# [Data provided]
-----

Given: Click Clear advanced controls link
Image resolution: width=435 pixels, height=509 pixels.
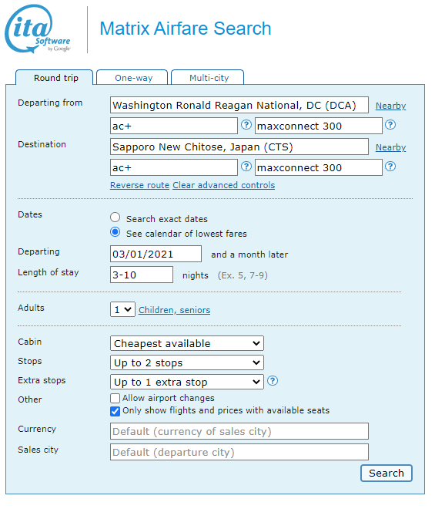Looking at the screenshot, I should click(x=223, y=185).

-----

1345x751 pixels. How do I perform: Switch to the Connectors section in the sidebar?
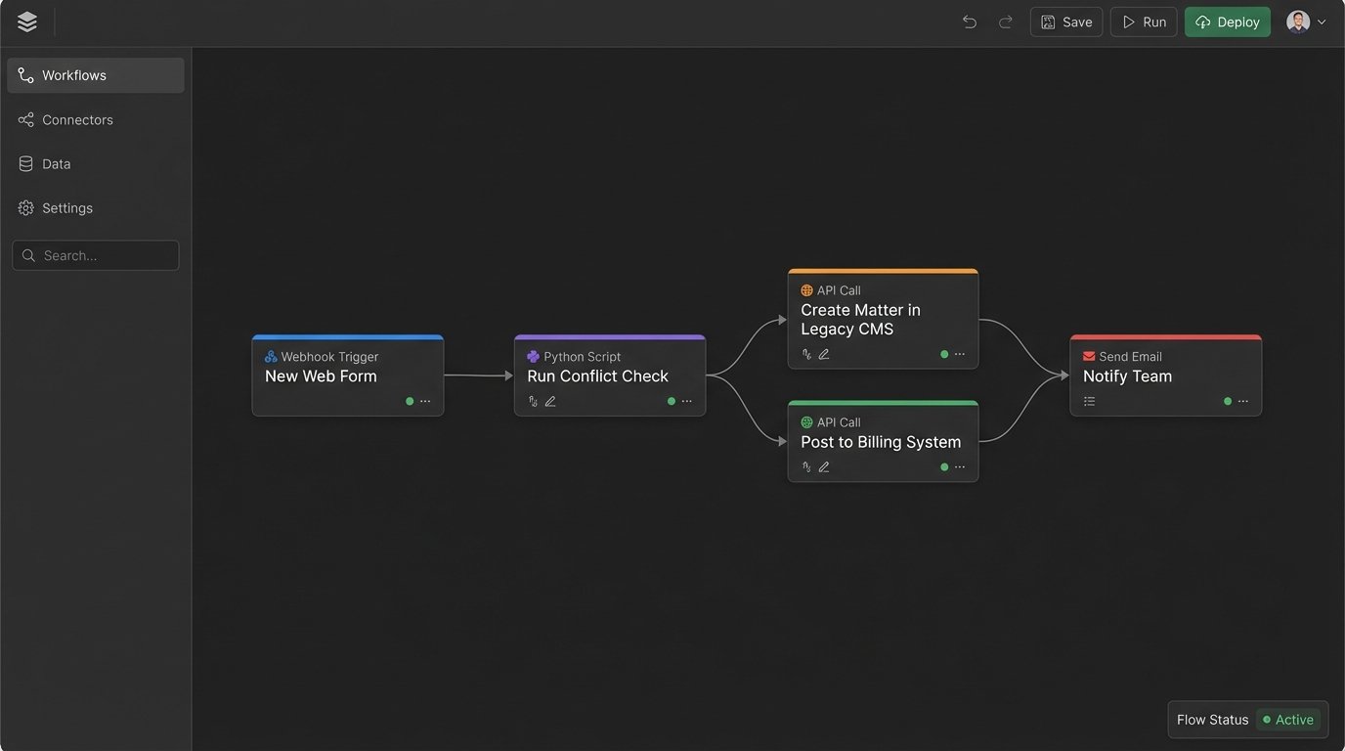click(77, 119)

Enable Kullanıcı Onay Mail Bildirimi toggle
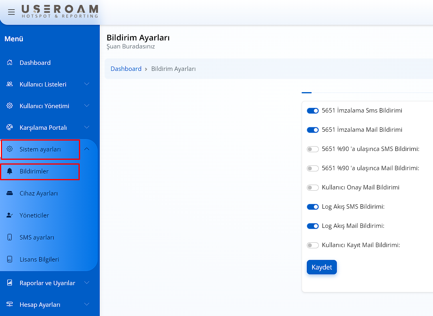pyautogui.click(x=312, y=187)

-----

# [Instruction]
Rewrite the lines beginning with the one containing "1345x751 pixels. How" and ending after the one containing "pyautogui.click(x=312, y=187)", requests included, shifting every coordinate in the answers by -101. Leave the pictures out.

# [Task answer]
1345x751 pixels. How do I perform: Switch to the Connectors section in the sidebar?
click(-24, 18)

Enable Kullanıcı Onay Mail Bildirimi toggle
pyautogui.click(x=211, y=86)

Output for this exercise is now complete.